Birthdays come faster every year

Our family celebrated birthdays over the weekend and even though we didn’t celebrate my birthday, I thought how quickly birthdays seem to come. I remember birthdays were so “slow” when I was a kid. They looked like years between 12 and 13 years old and decades between 17 and 18 years old. Of course, I felt like I had lived a century when my 21st birthday finally came.

Since then, my birthdays seemed to have gradually gained “speed.” It’s something like 3 pounds a year that I gained between the ages of 30 and 50. Unnoticeable one year at a time, but surprisingly obvious 20 years from now. Now birthdays are coming so fast that I can still taste last year’s birthday cake.

The 24 hours of every day that I experienced at age 15 are still the same 24 hours that I experience today. But now each day has more meaning because of what I have experienced along the way. At 15, my biggest stress was finishing my geometry homework. Now I have my cholesterol, my financial future, my children, and many other things to worry about. But the biggest difference is that now I look at my pain and my losses and put a completely different spin on what is really important in my life.

I realize that every birthday brings me closer to the end of my life, but I am not afraid or sad about it. I accept the reality that we all have limited time in this world. Birthdays remind me that I have work to do, people to love and appreciate, make amends to make, and a “wish list” to cut. The pain and losses I have experienced create a sense of urgency in my life and remind me that the most important thing is spending time with the people who are important in my life. It is clear to me that at some point I will not be able to visit a sick friend or classmate, talk to my nieces and nephews on the phone, carry babies that are to come, tell my children that I love them, or even have control over my bodily functions. But I’m not paranoid about this.

In fact, I’m a bit disappointed at the end of each day if I don’t connect with someone who means something to me (even if it’s just the plants in my garden because my grandmother taught me they are alive).

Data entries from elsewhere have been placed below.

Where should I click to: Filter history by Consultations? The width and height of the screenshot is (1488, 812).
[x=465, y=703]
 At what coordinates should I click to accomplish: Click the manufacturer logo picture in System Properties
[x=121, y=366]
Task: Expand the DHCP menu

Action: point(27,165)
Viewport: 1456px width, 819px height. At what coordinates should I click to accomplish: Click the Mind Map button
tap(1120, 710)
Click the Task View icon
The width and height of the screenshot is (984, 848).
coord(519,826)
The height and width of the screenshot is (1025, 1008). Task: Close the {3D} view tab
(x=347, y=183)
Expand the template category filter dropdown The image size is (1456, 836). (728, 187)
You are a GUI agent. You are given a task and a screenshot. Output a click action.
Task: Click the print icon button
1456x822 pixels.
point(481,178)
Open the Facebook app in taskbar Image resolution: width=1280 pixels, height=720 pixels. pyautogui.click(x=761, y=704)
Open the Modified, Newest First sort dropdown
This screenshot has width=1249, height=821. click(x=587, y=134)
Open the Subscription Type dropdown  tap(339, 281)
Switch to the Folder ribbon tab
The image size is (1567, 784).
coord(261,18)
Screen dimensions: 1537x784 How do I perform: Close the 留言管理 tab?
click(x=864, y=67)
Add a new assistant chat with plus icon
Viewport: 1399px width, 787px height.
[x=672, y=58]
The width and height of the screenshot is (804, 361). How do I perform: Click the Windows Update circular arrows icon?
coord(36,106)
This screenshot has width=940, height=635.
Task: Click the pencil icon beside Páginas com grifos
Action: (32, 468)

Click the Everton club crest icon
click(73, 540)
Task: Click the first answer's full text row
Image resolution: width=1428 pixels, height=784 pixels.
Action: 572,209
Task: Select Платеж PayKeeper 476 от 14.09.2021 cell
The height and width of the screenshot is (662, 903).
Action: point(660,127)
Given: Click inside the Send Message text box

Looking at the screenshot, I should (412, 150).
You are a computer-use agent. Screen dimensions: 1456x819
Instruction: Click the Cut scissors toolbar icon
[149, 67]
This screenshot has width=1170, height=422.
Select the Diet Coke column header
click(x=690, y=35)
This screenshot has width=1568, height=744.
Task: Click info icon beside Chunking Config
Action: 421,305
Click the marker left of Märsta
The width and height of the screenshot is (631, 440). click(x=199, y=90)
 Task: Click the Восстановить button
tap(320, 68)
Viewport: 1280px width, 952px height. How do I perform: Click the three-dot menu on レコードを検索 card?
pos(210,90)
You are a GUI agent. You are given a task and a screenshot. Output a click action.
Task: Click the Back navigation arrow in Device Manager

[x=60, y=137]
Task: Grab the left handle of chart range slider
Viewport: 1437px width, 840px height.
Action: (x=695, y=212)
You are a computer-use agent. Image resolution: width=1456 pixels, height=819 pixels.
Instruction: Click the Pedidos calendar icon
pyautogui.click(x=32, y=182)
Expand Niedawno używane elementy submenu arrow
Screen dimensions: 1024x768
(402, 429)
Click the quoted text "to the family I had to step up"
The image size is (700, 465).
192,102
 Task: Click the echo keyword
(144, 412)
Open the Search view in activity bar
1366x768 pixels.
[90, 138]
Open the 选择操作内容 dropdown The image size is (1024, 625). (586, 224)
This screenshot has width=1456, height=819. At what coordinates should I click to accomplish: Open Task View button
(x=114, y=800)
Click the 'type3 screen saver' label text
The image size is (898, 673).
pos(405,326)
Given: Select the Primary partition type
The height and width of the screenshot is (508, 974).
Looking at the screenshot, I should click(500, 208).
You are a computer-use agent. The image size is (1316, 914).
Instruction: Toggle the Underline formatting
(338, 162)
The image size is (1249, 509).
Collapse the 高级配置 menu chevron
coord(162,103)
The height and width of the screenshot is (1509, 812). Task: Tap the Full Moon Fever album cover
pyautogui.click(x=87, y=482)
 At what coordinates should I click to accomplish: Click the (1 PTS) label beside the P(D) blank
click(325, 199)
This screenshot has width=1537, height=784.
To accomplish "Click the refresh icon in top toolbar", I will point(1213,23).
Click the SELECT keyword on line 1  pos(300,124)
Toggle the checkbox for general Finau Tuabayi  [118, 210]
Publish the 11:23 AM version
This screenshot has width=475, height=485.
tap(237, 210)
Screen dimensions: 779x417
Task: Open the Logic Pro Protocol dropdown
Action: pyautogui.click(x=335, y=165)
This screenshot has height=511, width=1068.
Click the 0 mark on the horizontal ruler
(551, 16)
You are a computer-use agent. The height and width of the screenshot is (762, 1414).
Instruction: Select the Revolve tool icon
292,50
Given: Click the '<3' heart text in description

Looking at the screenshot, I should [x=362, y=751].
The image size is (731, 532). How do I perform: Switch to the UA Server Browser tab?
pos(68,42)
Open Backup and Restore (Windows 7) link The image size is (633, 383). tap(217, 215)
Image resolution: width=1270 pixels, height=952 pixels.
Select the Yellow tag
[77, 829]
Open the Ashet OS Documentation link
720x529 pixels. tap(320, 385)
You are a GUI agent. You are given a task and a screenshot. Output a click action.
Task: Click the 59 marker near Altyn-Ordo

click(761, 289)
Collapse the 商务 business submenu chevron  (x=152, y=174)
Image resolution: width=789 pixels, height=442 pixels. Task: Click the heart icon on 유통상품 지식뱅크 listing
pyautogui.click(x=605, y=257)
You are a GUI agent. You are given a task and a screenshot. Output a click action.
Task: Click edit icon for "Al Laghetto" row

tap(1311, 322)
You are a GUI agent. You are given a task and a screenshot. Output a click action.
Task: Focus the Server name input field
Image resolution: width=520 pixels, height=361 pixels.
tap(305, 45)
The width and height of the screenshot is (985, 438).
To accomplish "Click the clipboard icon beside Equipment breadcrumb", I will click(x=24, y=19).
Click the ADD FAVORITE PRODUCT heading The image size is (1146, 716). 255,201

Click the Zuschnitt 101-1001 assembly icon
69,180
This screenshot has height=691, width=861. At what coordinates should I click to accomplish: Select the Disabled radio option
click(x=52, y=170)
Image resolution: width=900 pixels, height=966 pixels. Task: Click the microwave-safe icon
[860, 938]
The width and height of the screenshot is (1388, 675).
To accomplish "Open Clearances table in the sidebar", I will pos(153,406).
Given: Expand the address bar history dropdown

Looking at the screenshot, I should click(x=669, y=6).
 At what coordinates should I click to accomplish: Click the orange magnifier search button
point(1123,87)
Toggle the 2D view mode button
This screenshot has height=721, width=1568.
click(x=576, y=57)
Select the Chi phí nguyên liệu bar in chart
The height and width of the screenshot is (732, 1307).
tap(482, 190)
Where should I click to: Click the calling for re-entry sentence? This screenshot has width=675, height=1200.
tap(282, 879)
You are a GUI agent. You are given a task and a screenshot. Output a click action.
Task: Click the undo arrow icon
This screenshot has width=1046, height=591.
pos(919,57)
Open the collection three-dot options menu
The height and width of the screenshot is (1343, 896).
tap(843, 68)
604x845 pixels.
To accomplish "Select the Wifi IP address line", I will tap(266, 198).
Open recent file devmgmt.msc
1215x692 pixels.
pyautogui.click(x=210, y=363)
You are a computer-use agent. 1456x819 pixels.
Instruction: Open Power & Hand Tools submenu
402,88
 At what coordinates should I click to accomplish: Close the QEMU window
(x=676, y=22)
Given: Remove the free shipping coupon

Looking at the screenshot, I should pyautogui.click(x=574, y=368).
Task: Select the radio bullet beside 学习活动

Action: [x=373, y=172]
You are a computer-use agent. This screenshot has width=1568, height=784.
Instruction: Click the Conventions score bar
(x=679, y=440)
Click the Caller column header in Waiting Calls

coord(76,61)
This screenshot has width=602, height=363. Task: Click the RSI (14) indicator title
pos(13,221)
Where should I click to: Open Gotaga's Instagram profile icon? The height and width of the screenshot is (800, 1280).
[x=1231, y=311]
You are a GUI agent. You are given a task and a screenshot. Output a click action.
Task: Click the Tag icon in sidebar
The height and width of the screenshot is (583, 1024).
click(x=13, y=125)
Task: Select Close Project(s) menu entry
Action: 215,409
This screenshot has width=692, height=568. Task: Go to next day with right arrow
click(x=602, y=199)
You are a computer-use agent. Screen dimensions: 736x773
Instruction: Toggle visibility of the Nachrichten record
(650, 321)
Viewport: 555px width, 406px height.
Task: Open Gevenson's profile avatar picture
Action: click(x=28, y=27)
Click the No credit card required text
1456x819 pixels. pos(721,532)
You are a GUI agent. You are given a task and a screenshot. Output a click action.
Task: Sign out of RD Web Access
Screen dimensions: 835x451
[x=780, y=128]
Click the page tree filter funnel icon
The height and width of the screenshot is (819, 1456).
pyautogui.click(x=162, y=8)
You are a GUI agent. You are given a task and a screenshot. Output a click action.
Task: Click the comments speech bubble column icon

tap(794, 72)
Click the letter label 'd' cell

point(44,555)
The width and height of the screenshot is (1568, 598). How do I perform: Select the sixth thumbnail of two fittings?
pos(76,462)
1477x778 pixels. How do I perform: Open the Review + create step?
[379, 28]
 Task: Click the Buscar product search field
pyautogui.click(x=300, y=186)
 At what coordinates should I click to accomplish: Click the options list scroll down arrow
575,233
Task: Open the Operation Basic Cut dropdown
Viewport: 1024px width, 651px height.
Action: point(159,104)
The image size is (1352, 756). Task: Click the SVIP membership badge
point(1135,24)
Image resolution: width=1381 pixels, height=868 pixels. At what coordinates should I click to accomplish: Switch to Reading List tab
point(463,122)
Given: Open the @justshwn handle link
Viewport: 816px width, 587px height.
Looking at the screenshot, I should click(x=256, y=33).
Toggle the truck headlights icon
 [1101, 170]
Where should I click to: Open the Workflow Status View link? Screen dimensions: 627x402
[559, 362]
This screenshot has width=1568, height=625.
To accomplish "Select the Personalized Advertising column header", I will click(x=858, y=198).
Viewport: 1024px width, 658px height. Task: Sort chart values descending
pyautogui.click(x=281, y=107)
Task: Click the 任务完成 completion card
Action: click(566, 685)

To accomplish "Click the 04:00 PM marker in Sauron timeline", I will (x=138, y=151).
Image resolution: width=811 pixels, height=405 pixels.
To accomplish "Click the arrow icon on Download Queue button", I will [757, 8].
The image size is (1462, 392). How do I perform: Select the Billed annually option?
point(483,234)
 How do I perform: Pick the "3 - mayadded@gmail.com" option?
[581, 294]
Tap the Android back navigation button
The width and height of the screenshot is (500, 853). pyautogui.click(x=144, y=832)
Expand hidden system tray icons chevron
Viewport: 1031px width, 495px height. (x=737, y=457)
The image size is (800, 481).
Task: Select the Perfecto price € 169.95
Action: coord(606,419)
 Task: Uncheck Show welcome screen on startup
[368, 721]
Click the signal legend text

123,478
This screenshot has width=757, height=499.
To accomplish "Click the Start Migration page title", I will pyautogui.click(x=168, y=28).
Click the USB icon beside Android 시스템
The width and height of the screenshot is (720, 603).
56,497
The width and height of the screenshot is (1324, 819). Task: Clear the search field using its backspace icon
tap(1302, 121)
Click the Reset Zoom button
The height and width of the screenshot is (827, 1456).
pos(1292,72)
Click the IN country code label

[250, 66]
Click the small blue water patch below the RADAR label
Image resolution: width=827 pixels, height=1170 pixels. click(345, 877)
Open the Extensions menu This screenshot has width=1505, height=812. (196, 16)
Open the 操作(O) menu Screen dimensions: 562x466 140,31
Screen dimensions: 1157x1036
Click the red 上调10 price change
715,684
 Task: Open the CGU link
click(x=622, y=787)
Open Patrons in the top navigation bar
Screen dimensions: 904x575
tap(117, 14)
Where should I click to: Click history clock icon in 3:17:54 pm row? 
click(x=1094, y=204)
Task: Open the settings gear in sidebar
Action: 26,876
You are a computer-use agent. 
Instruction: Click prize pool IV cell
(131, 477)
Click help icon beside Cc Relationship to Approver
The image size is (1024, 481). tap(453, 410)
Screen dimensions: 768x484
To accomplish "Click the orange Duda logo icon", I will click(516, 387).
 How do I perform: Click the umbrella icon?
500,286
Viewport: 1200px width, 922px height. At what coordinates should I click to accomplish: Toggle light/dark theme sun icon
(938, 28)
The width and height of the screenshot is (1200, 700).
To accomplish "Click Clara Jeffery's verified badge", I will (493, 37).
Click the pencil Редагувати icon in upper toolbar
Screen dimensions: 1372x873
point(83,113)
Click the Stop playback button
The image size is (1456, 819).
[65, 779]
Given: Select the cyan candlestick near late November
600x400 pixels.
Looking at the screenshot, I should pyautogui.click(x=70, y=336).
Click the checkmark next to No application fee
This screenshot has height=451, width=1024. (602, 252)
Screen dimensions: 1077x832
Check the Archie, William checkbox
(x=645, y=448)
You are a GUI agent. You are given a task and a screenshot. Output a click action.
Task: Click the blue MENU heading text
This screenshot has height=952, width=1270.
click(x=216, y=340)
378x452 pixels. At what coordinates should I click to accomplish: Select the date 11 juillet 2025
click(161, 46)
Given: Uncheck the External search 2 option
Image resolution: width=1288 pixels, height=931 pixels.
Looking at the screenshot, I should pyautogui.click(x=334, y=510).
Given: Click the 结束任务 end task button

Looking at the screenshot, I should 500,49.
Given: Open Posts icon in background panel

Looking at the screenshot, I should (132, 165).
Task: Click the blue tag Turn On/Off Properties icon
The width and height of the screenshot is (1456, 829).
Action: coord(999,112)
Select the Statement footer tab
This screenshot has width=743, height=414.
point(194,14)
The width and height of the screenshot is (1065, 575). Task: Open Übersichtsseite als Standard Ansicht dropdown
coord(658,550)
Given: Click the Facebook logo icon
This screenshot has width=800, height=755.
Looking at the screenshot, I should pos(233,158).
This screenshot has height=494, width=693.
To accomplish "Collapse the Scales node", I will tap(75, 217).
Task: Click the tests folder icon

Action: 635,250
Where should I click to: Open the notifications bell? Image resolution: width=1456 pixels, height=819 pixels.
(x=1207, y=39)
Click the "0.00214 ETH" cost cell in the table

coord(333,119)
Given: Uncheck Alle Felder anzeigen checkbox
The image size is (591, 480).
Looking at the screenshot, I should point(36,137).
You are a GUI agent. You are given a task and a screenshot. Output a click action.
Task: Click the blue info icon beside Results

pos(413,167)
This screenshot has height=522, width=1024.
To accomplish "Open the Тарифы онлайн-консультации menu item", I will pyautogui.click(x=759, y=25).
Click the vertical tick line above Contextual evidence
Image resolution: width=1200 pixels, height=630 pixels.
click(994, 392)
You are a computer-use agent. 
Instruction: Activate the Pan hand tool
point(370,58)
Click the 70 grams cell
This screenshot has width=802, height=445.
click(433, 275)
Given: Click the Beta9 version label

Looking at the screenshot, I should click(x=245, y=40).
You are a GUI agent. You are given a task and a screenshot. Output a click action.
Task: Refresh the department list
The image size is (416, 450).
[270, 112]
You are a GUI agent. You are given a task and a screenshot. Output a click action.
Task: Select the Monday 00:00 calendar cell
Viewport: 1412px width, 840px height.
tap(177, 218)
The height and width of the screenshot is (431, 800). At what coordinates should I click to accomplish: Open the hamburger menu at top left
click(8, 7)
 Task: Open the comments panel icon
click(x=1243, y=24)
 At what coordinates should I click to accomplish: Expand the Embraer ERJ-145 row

With a third of my life over, I don’t want to waste precious days watching TV or complaining about things I can’t change. We all have so much power to influence people’s lives in a positive way, but we rarely take advantage of it. Giving love to the world is the reason we were all sent here in the first place.

One of the organizational techniques that I have learned throughout my professional career is to “start with the end in mind” and work backwards from there. Having a clear vision of the “desired result” brings enormous clarity to the steps required to achieve it. Since we all have the same ending, maybe we should “work backwards” to this point and find out what we need to do to be happy and peaceful with our lives once it’s over. And since we can go at any time, each day becomes very important. Even if I am lucky enough to live another 25 years, at the speed with which these birthdays are approaching, it will all be over soon.

Another birthday is coming up and another one just behind. I have to call someone today. I have to hug someone today. I’m going to tell the cashier at the grocery store that I appreciate them. I’m going to call my son and tell him that I love him.

I think the chocolate cake sounds good this year.